Finance Minister Nicola Willis described last week’s meeting with Fonterra’s chief executive as “routine.” But routine meetings do not usually begin with public promises that a CEO will “front up” over pricing. Nor do they require clarification in Parliament, a prime-time media round, and a CEO pursued up the steps of Parliament by a television news crew. This saga was not just about butter. It was about business confidence.
But the saga should never have been a saga. A 500g block of butter now sells for $8 to $11. The reason is straightforward: high global prices for dairy fat. International demand has surged. New Zealand’s farmgate milk price is at record levels. Fonterra estimates 80% of the cost of butter reflects export markets. The rest? Processing, packaging, refrigeration, freight – plus factory and retail margins.

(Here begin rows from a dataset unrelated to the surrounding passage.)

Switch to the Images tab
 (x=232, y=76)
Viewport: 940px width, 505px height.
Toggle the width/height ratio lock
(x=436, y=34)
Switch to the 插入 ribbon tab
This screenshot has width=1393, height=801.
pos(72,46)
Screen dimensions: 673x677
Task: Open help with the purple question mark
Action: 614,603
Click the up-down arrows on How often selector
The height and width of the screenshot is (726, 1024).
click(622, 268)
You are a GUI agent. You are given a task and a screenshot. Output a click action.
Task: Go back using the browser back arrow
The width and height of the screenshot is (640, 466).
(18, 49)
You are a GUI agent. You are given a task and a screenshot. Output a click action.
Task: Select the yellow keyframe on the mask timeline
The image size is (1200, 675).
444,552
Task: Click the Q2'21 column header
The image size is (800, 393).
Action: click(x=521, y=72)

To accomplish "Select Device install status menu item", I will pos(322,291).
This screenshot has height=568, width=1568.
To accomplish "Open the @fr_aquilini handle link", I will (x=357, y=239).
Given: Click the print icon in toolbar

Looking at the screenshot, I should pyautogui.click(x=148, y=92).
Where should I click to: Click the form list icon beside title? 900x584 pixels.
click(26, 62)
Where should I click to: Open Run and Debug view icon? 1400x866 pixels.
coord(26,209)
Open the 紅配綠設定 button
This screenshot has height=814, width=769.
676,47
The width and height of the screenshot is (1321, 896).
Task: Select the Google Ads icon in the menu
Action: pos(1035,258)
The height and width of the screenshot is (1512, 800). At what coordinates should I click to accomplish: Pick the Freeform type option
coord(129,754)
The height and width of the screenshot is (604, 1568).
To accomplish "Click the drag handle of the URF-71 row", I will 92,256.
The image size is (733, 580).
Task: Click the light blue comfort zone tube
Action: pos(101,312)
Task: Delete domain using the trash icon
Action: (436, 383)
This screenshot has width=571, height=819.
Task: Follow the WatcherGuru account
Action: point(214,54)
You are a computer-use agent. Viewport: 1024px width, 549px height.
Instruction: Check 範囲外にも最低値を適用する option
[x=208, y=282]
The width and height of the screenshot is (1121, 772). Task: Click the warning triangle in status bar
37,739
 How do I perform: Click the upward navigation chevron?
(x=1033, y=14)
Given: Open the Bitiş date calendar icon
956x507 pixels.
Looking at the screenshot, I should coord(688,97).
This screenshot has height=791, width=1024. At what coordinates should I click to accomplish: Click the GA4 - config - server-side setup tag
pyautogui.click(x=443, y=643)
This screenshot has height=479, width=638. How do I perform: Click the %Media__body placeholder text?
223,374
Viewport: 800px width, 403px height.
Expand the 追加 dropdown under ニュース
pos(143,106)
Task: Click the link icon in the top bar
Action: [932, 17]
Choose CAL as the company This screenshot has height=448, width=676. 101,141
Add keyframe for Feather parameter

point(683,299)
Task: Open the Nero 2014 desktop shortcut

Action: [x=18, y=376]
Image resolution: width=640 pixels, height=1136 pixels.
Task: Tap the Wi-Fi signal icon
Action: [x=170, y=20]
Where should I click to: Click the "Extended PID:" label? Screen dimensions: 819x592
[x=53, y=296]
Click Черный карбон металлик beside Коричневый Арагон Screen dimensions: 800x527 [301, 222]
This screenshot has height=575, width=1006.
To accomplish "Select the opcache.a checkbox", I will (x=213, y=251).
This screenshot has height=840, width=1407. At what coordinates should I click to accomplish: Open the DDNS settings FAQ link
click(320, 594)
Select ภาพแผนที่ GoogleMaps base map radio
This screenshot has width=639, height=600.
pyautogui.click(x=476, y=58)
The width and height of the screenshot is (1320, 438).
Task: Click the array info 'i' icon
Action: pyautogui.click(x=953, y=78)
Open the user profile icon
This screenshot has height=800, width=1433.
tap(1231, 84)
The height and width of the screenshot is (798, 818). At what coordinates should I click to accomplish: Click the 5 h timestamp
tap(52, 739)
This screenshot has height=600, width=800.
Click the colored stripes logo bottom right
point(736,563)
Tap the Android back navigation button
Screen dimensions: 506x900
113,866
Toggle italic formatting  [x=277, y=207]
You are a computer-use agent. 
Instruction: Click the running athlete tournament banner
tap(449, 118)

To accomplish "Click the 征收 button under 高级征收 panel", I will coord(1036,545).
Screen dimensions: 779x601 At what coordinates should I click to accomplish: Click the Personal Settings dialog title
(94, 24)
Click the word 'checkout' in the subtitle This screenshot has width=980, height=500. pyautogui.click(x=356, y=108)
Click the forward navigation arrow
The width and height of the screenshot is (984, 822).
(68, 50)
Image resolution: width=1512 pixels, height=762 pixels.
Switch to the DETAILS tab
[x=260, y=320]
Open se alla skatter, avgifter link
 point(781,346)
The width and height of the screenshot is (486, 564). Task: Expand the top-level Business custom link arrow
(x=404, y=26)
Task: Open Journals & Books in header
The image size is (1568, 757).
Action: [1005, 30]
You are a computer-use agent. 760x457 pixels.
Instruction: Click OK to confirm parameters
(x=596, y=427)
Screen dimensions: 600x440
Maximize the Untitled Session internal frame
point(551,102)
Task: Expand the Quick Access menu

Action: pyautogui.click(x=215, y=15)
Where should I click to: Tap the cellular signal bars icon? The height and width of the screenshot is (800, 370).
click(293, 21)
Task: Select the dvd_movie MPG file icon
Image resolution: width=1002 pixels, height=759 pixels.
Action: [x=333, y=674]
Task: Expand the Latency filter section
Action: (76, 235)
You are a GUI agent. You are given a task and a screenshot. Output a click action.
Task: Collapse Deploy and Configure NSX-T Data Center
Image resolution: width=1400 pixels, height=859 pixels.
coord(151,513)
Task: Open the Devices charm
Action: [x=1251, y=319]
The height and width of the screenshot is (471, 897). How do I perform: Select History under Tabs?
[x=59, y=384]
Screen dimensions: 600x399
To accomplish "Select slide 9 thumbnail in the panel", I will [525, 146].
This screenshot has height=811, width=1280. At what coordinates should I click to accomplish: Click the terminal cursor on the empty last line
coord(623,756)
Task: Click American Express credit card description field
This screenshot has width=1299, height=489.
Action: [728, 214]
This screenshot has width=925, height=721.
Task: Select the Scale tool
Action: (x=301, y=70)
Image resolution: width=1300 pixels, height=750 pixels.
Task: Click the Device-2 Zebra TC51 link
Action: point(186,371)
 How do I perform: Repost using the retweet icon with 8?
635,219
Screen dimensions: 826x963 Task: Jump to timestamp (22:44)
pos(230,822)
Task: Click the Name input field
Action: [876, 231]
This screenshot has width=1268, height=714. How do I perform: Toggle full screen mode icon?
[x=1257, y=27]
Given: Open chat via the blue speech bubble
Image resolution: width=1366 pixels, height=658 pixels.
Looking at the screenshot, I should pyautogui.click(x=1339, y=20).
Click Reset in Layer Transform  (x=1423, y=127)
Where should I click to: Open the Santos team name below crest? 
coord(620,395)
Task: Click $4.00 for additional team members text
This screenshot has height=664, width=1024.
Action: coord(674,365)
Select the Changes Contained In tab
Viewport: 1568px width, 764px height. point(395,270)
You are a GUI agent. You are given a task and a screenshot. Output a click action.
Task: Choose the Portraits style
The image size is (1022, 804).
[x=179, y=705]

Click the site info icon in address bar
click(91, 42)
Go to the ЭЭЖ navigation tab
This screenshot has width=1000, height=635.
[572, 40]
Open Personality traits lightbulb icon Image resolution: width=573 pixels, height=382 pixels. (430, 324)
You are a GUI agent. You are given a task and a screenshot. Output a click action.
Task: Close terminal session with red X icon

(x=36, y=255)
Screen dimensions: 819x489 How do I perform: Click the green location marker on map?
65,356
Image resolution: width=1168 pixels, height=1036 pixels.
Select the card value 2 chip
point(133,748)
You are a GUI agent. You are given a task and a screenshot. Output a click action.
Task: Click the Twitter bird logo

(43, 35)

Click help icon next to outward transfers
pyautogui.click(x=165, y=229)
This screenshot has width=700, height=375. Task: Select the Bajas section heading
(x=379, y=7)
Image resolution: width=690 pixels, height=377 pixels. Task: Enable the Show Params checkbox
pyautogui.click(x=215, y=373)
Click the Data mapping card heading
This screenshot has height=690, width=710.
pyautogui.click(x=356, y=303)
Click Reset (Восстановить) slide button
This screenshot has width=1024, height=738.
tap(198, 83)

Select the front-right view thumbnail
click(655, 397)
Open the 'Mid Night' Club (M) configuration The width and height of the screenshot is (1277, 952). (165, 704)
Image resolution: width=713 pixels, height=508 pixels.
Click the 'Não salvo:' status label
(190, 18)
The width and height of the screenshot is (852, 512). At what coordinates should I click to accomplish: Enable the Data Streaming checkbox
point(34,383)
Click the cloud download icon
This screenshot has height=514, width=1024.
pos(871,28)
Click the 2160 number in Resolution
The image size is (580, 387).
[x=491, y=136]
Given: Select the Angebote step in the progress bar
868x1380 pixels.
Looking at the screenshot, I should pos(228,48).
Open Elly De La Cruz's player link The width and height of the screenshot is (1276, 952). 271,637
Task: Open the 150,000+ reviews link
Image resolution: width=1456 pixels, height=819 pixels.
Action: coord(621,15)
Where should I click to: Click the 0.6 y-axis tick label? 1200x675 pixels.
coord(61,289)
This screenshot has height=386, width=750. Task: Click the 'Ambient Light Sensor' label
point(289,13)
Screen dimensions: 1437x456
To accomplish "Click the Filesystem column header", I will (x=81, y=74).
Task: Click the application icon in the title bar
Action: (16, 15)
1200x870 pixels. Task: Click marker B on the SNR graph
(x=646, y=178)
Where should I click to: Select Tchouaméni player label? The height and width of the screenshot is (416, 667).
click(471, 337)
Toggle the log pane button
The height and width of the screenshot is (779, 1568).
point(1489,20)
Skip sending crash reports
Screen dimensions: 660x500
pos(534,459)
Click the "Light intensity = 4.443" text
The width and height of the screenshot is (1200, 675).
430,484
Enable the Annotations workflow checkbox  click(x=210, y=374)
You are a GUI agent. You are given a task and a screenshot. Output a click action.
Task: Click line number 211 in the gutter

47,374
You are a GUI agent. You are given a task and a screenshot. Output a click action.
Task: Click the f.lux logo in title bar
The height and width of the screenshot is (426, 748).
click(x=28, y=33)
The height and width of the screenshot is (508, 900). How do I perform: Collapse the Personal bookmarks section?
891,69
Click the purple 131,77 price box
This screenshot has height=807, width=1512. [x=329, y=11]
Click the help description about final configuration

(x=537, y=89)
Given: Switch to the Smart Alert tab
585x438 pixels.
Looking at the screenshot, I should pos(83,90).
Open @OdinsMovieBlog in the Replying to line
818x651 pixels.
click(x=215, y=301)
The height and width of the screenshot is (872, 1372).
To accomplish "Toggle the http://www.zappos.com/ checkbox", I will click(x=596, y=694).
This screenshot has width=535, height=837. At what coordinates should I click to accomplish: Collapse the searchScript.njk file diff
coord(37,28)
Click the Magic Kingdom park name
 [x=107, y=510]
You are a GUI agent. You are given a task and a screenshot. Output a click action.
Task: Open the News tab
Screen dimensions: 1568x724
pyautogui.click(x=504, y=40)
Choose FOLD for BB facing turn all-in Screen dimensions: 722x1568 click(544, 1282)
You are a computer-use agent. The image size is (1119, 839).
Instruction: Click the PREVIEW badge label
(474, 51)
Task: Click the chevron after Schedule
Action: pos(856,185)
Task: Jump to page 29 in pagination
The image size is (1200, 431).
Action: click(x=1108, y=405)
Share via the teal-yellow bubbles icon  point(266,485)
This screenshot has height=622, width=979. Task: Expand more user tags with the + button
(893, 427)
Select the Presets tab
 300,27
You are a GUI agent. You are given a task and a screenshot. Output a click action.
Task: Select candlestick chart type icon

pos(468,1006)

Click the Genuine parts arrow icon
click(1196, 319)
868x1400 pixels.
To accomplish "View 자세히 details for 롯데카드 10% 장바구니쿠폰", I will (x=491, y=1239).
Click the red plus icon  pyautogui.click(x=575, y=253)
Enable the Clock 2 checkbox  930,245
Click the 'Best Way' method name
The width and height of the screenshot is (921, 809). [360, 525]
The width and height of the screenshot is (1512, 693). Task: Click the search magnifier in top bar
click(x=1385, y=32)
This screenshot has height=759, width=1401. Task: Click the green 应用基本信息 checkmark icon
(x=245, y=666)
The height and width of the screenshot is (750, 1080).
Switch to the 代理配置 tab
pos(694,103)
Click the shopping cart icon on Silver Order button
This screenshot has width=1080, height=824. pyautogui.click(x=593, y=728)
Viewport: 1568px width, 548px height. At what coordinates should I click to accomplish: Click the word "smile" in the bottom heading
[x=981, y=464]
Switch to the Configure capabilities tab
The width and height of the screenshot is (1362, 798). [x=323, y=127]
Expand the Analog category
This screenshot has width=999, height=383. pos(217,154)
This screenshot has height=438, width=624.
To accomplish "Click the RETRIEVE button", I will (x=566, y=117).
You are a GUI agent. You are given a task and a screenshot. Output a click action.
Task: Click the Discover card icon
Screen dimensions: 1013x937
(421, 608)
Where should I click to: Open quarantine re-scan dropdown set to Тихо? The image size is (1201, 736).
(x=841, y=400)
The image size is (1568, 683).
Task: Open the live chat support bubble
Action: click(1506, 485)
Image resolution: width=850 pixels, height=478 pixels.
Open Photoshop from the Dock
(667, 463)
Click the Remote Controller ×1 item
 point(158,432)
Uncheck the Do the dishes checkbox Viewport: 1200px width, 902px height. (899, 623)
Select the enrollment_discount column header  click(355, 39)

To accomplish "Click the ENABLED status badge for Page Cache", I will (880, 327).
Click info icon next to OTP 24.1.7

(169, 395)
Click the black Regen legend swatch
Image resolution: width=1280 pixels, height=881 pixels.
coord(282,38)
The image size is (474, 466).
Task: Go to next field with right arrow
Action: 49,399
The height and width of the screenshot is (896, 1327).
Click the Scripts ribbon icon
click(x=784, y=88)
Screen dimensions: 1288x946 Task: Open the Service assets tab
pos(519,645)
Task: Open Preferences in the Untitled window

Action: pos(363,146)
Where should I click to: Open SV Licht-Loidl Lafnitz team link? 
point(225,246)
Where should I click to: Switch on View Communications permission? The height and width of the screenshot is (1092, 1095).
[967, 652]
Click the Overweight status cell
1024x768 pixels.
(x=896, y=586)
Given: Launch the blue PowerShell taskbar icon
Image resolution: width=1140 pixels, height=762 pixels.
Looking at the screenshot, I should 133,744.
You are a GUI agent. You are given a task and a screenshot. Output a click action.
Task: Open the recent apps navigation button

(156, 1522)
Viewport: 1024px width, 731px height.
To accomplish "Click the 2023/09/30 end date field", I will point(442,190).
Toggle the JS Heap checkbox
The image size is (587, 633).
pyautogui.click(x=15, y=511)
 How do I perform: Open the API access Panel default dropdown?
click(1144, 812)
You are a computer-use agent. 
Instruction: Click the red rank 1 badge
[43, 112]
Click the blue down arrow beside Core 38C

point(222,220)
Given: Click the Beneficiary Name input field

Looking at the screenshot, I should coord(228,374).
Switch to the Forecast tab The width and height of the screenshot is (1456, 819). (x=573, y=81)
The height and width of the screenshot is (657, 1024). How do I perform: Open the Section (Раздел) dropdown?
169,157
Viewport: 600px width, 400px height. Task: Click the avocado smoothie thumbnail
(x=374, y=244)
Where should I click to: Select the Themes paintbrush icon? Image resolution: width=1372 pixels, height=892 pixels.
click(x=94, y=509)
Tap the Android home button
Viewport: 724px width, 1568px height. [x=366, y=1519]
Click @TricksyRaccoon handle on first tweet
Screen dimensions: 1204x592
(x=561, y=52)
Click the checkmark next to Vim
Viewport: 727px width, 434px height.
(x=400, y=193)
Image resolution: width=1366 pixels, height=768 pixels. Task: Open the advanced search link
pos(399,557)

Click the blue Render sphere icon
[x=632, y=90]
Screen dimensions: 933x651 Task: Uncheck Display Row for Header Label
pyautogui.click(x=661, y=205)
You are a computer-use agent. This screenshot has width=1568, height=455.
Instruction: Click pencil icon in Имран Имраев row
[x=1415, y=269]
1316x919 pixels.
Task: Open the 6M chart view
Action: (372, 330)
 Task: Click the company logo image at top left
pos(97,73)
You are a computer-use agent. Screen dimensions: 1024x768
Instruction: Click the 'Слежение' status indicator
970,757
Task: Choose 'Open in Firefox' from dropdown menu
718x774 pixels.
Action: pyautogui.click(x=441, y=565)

None of this is news to the Finance Minister. A former Fonterra executive, Willis understands the industry. She knows that butter pricing reflects global markets and that two-tier pricing – one for exports, another for domestic consumers – would damage Fonterra’s commercial performance.
Which makes the episode all the more puzzling.
To her credit, Willis quickly clarified matters. She told Parliament the meeting had been “constructive.” She acknowledged that global prices were the main driver of butter costs. And she praised Fonterra for its contribution to New Zealand’s export-led recovery. All of that was welcome. But the damage had already been done.
The real issue here is not dairy. It is discipline. When a government turns a world-priced export product into a domestic political football, it sends a clear signal. And that signal is felt far beyond the dairy aisle.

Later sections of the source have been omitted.